I granelli di sabbia dorata accolgono alcune assi di legno che, come una pira funeraria, sorreggonole pagine di un grande libro. Al primo colpo d’occhio la carta appare muta, priva di qualsiasi parola vergata sulla superficie, eppure, abbandonandosi ad uno sguardo più curioso, lettere e frammenti di parole emergono dalla polpa grigiastra: si tratta dei frammenti di un racconto che, invece di manifestarsi agli occhi dei lettori, compongono la pasta dei fogli facendosi materia, e quindi memoria, indistinguibile. I novantatré fogli di carta nascono infatti dalla messa al macero di pile di scartoffie, di natura amministrativa e giudiziale, che avrebbero potuto tramandare le memorie di una famiglia, di una comunità e di un luogo: una storia, anzi molteplici storie, di testarda opposizione al silenzio e all’oblio.
Una prima contraddizione visiva e concettuale manda i sensi in corto circuito: il libro, lo strumento eletto dall’uomo quale mezzo per tramandare se stesso ai tempi futuri, si trasforma in un oggetto enigmatico ed illeggibile. Manca il materiale più antico e resistente impiegato dall’umanità sin dalle origini: la parola. E così il racconto diventa silenzioso, come quello evocato dalle antiche pietre segnate dai popoli, diventa una memoria da interpretare e decifrare, una pasta indistinta nella quale i sensi rischiano di restare invischiati.
La grande copertina del libro, anch’essa prodotta a mano secondo le antiche regole dei mastri cartai, arriva dalla stessa polpa di scartoffie ed è stata fatta asciugare sulla pietra di una sepoltura neolitica, una delle molte rinvenute nelle cavità del costone roccioso adiacente alla baia di Zaiana. Le rughe della copertina ricalcano quindi le asperità di quelle rocce e il volume si trasforma in un giaciglio funerario per Mnemosyne.
A questo punto si manifesta la seconda contraddizione.

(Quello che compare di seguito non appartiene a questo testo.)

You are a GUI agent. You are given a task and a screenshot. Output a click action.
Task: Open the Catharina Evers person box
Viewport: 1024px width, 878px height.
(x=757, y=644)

Sulla copertina, da considerarsi quasi come la stele commemorativa di un sepolcro, campeggiano le parole Sleeping with the fishes che evocano – con sapore inequivocabilmente criminoso – qualcosa, forse un corpo, occultato sul fondo del mare e ‘messo a dormire con i pesci’. Eppure, oggi come millenni addietro, una sepoltura non rappresenta il luogo dell’oblio, bensì uno strumento per mantenere in vita Mnemosyne, pronta a risvegliarsi ed a raccontare le storie di cui è custode a chi avrà il coraggio di ascoltare e ricordare.
Zoë Pelikan nasce a Vienna e, ormai da alcuni anni, vive e lavora a Napoli, sua città d’adozione.

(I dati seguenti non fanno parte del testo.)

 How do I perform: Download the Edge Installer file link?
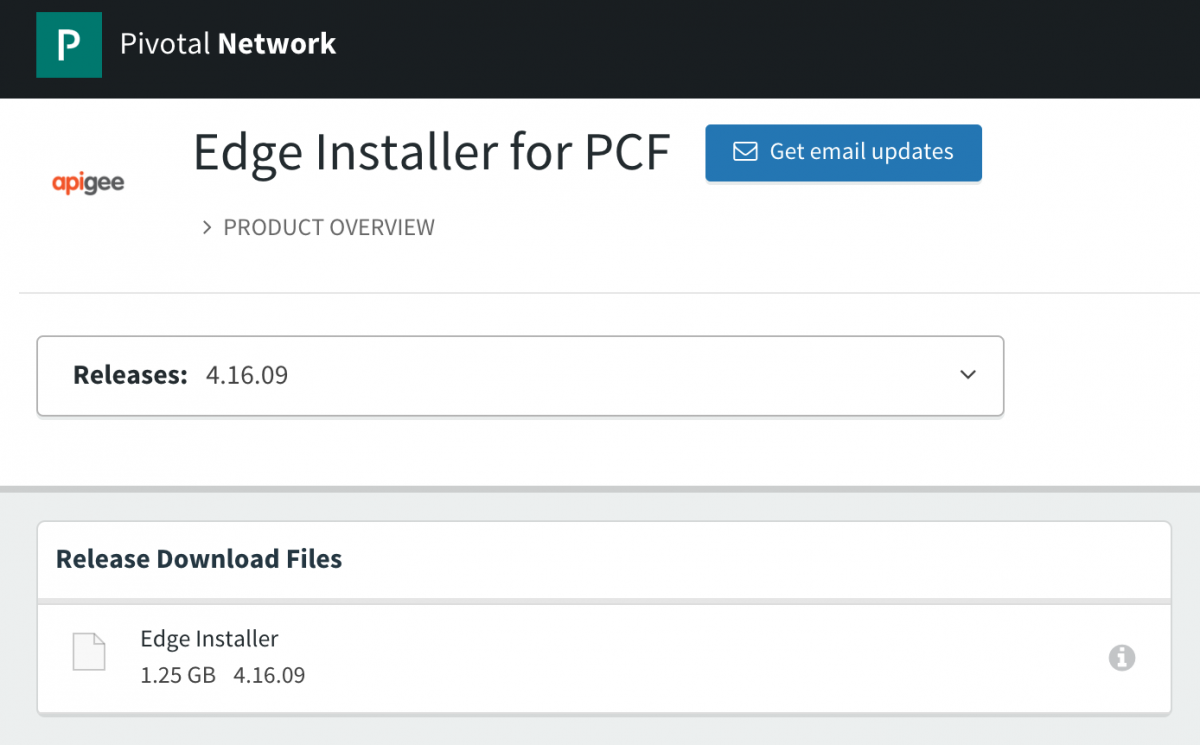pyautogui.click(x=209, y=638)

Da sempre legata al meridione d’Italia, dove la famiglia custodisce una casa inerpicata sulla costa garganica, l’artista nutre un rapporto quasi ancestrale con le antiche terre del Sud che si manifesta nella scelta di plasmare materiali dal sapore arcaico quali il legno, il rame, l’argilla e la cera d’api, la carta e la parola. È sorprendente come quest’ultima, la parola, di per sé matericamente inconsistente, venga percepita come uno dei materiali più antichi a disposizione dell’umanità e, di conseguenza, lavorata con la stessa intensità riservata al legno o all’argilla (Sleeping with the fishes,Für Tizian – Noch).
Pur prediligendo materiali primitivi, talvolta di memoria archeologica, l’artista indaga con forme leggere l’impermanenza delle cose (VER-) e il modo in cui l’animo umano si relaziona a se stesso, al mondo circostante, agli eventi e agli altri individui (out of touch, Assenza ingombrante), mostrando i segni, quando non le cicatrici, che i rapporti interpersonali possono lasciare sull’animo di ciascuno.